По знанию старинных романсов только Вика Уманская (меццо, переходивший в контральто) могла с Юлей поспорить…
И попробуйте-ка в 19 лет не влюбиться, если вам в старинной манере Х1Х века хорошим контральто под переборы, почти цыганские, поют:
Ах оставьте, ах оставьте,
ваша шутка не нова,
Не лукавьте, не лукавьте,
всё слова, слова, слова…
Или ещё более нелепую чушь:
Капризная, упрямая,
Вы сотканы из роз…
И в эту чушь, и в неё саму я и был смешно влюблён, но (вернее именно поэтому!) о близости речи не было — несмотря на весьма вольные её взгляды во всём, что касалось литературы, и даже несмотря на то, что и она вроде бы ко мне привязалась как-то, она была "непреклонна". В основном, как понимал я, удивляясь её наивной старомодности, она «берегла девственность» потому, что жених у неё был в Кисловодске, и она колебалась: «ему слово дала, а с тобой всё как-то интереснее».
Я же "понять её не мог", — ну дофонвизинские какие-то взгляды…
День рождения Юли — 25 лет — праздновали мы с шиком, в Астории вчетвером — (Лена Дрыжакова не смогла пойти) — я, Вика, Люся Князева и сама виновница торжества.
Попали мы в Асторию в первый раз в жизни.
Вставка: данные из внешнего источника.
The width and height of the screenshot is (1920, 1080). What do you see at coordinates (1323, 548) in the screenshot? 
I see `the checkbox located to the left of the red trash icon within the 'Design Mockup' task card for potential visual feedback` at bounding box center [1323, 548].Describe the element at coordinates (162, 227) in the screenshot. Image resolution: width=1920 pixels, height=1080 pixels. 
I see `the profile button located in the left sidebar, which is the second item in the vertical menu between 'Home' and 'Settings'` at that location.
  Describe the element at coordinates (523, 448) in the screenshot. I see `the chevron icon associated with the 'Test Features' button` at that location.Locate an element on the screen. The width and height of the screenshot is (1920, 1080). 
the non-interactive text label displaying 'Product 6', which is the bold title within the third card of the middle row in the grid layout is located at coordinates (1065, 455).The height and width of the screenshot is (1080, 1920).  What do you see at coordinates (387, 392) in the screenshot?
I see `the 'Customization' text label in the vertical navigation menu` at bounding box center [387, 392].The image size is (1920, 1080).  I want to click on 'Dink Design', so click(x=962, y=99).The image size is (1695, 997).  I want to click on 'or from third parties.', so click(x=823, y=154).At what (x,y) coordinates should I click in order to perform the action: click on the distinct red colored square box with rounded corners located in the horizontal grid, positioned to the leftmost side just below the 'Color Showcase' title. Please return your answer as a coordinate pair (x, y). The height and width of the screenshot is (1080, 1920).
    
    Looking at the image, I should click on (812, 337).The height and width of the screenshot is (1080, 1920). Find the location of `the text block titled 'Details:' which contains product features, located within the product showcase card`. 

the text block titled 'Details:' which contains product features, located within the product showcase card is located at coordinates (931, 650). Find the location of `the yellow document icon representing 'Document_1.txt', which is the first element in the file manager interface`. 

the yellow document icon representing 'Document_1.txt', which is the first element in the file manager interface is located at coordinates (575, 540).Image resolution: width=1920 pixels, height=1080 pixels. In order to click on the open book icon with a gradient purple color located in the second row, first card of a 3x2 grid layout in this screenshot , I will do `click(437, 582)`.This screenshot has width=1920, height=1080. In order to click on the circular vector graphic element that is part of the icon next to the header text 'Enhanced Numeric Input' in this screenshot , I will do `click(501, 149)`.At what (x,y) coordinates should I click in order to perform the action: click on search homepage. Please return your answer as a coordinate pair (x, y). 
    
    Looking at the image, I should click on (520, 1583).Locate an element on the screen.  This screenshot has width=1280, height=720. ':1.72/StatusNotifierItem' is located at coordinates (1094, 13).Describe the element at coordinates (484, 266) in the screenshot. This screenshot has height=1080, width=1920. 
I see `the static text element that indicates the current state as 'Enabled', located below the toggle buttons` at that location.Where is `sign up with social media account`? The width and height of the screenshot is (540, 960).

Взяли какую-то бутылку вина и что-то с крабами. Удивлялись ещё девочки, что за потраченную сумму мы могли бы в магазине ближайшем купить не менее пяти бутылок таких точно.…
Ночью пешком пришли ко мне втроём — Князева куда-то потерялась по дороге, но часом позже пришла-таки. Ворота были заперты, так она под ними пролезла во двор и поднялась по чёрной лестнице.
А через день в Институте скандал, собрания всякие, шум, «ставится вопрос о недостойном поведении студентов…». Короче, за этот поход в ресторан Юлю лишили аспирантуры, несмотря на энергичнейшие протесты Д. Е. Максимова, меня — долой из комсомола, где я тогда, к сожалению, «состоял» и из института заодно. Остальным двум — выговоры.
Через три дня и меня, и Юли в Питере и след простыл.
А Вику Уманскую таскали в ГБ (или как там тогда именовалась главная реальная власть в стране? Не помню. Она всё время меняла названия, как, впрочем, и теперь…)
Вику расспрашивали обо мне и Порховнике, пугали, что нигде больше учиться ей не позволят. Но она и сама не очень-то настаивала на обязательности для себя высшего образования. Из института она ушла и на этом всё кончилось, про нас забыли. А Порховника даже и не побеспокоил никто. А позднее, в шестидесятых, стал он видным питерским адвокатом.
Для всех знакомых мы с Юлей «на Кавказ поехали». Так оно и было, только возвращаться осенью мы не собирались, решив года на два, на три исчезнуть из обращения, авось забудется. Было это вовсе не наивно: ещё в тридцатых годах при массовых посадках люди так поступали, многим именно так удалось уцелеть.
Вообще-то я уверен в некоторой неуязвимости людей моего типа — легкомыслие спасает.
Вот Надежда Яковлевна Мандельштам пишет, что «нет таких сумасшедших», чтобы бросить квартиру или даже комнату, и уехать куда-то, однако сама же приводит пример женщины, которая так спаслась от ареста.
А я слышал, что в тридцатых-то годах таких людей было немало, а вот в конце сороковых, мне кажется, почти все были как замершие кролики перед удавом, и таких легкомысленно спасшихся «сумасшедших» как мы было, и верно, немного. Но это не сумасшествие, а легкомыслие бродяжьего духа. Хлебниковский синдром, что ли….
Понятно, что «дело о ресторане» было только толчком, ведь цель партийной организации института была в том, чтобы разгромить наш литературный кружок, наказать его участников и, главное — отрапортовать куда-то «наверх» о своей бдительности в то время, когда всюду кого-то «разоблачали».
Ведь не мог же наш Институт остаться в стороне! Тут мы и подвернулись со своим «кутежом». Так что и Т. К. Трифонова, и секретарь партбюро, бывший «двадцатипятитысячник», были довольны, я думаю, даже втайне благодарны нам, что дали мы им повод отличиться.